Trump’s attack on US allies doesn’t make a lot of sense


Mahoning Valley Con- gressman Tim Ryan takes a backseat to no one when it comes to demanding fair trade globally, which is why his reaction to President Donald J. Trump’s latest edict is noteworthy.

“The decision could be a disaster if not overturned soon,” said Ryan of Howland, D-13th, of Trump’s decision to place a 25 percent tariff on steel and 10 percent tariff on aluminum from Canada, Mexico and the European Union.

Indeed, leaders north and south of the border and in Europe have promised to retaliate by imposing tariffs on certain American-made products.

Ryan, who has been a very vocal critic in Congress of artificially low-priced foreign products being dumped in the U.S., got to the heart of matter when he said this of Trump’s decision:

“Of particular concern, we are punishing our friends in Canada and Europe who have similar – and in some cases, stronger – worker protections and environmental standards. Meanwhile, President Trump is more concerned about letting China off the hook than protecting American workers. This dangerous approach furthers the interests of Russia and China by weakening the friendships and alliances that helped us win World War II and the Cold War and propelled the United States to be the leader in the world for the last 75 years.”

As we said at the outset, nobody can accuse the Valley congressman of being soft when it comes to the unfair trade practices of countries that aren’t particularly friends of the United States.

Indeed, we have joined him in calling for federal government polices that would end the dumping of steel and steel products from China, Russia, India, Brazil and the like .

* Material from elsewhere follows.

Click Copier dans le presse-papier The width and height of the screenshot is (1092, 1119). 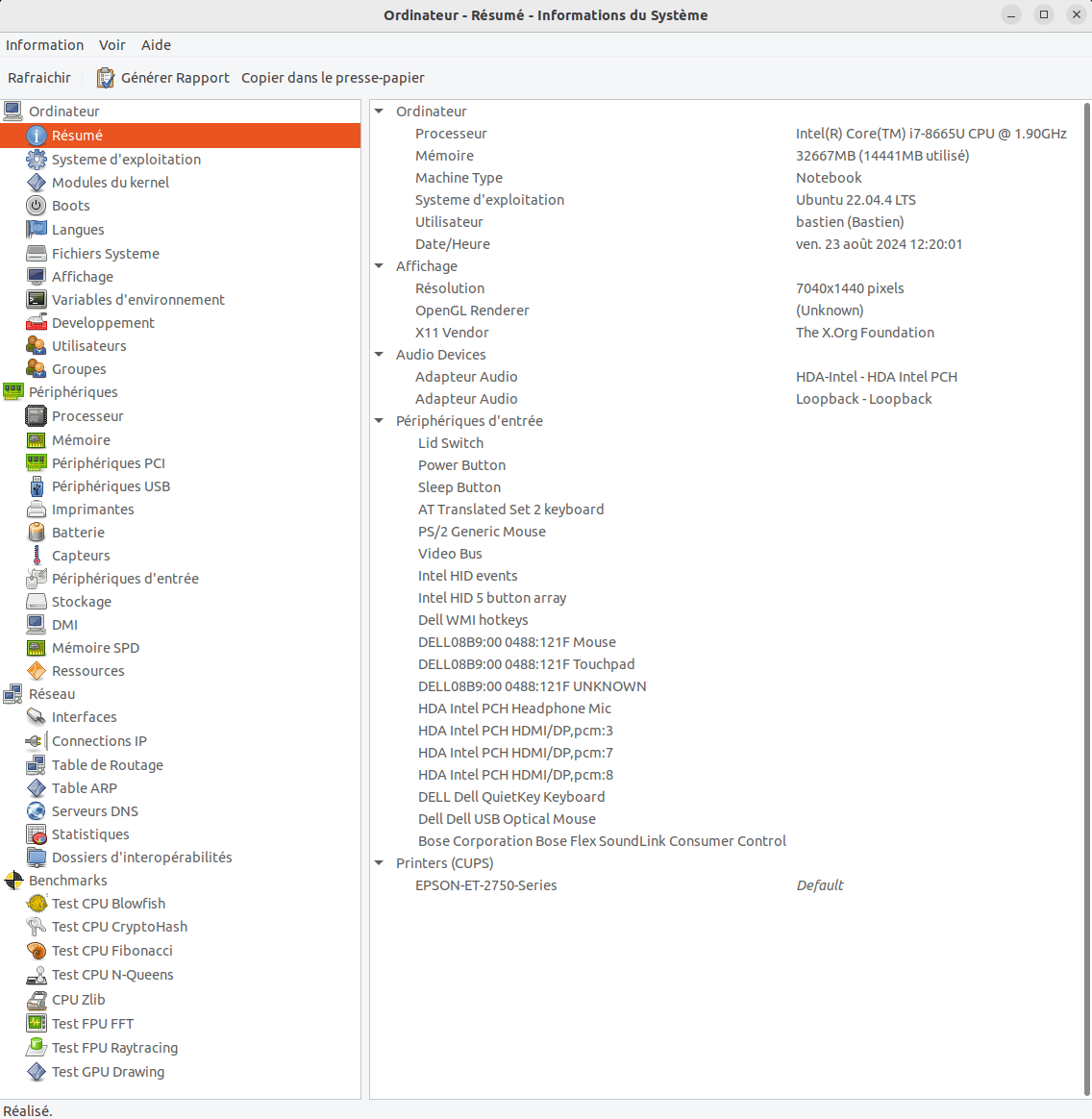point(333,78)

On March 22, Ryan sent a letter to the president urging him to impose tariffs on bad actors such as China and Russia and not on our allies.

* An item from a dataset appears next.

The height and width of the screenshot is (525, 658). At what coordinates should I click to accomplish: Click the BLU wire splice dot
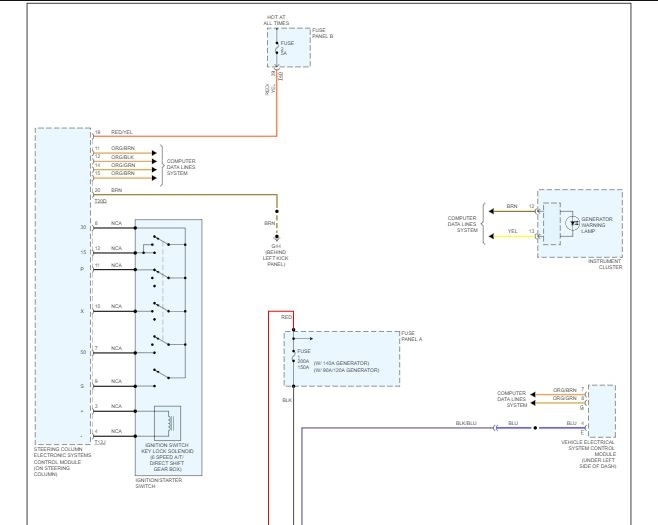535,428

He warned that tariffs on this country’s allies could lead to significant damage to the economy. Many economists share the congressman’s concerns, which is why we urge the Trump administration to take a step back and consider the ramifications of starting a trade war with Canada, Mexico and the EU.

ALLIES WERE TO BE EXEMPTED

Earlier this year, we applauded the president for imposing tariffs on steel and aluminum imports and for specifically targeting China. At the time, Trump said America’s allies would be exempted.

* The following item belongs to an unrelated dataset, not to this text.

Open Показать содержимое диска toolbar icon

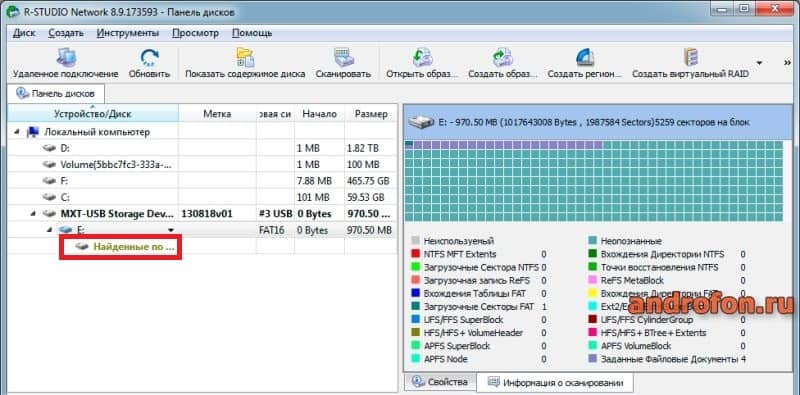(x=245, y=57)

That is why last week’s announcement was so puzzling.

“The president seems to be creating trade (and other) disputes with everyone – allies and adversaries alike – and it’s difficult to discern any coherent” strategy, Rod Hunter, a former National Security Council staffer under President George W. Bush, told the Associated Press. “The impacts of the disputes have been limited so far, but the economic and political costs will go up as retaliation by trading partners begins in earnest.”

We have no qualms about punishing China, Russia and other countries that have made it possible for their companies to dump goods on the U.S. at artificially low prices. But targeting Canada, for instance, doesn’t make sense given the long-standing close relationship that exists between our two nations.

Indeed, Canada’s Prime Minister Justin Trudeau blasted Trump’s decision as “insulting and unacceptable” because he used “national security” to justify the tariffs.

“Canada is a secure supplier of aluminum and steel to the U.S. defense industry, putting aluminum in American planes and steel in American tanks,” Trudeau said. “That Canada should be considered a national security threat to the United States is inconceivable.”

Jean-Claude Juncker, president of the European Commission, vowed there would be reciprocal tariffs in response.

“The U.S. leaves us no choice but to proceed with a WTO [World Trade Organization] dispute settlement case and the imposition of additional duties on a number of U.S. imports.”

Why would Trump risk an economic war with America’s allies while hedging on his public pledge to come down hard on China?

As we noted in an editorial last week detailing the business interests in China of a company owned by the president’s daughter, Ivanka, the administration has backtracked on its plan to impose tariffs worth $150 billion on Chinese imports.

Trump has imposed 25 percent tariffs on Chinese steel and 10 percent on aluminum and has talked about another $50 billion in tariffs on other products.

China is poised to penalize $50 billion in U.S. goods.

As the possibility of a full-blown global trade war grows, the United States will need its allies to protect its flank. That’s why the tariffs against Canada, Mexico and the European Union are so risky.

The president should change his mind.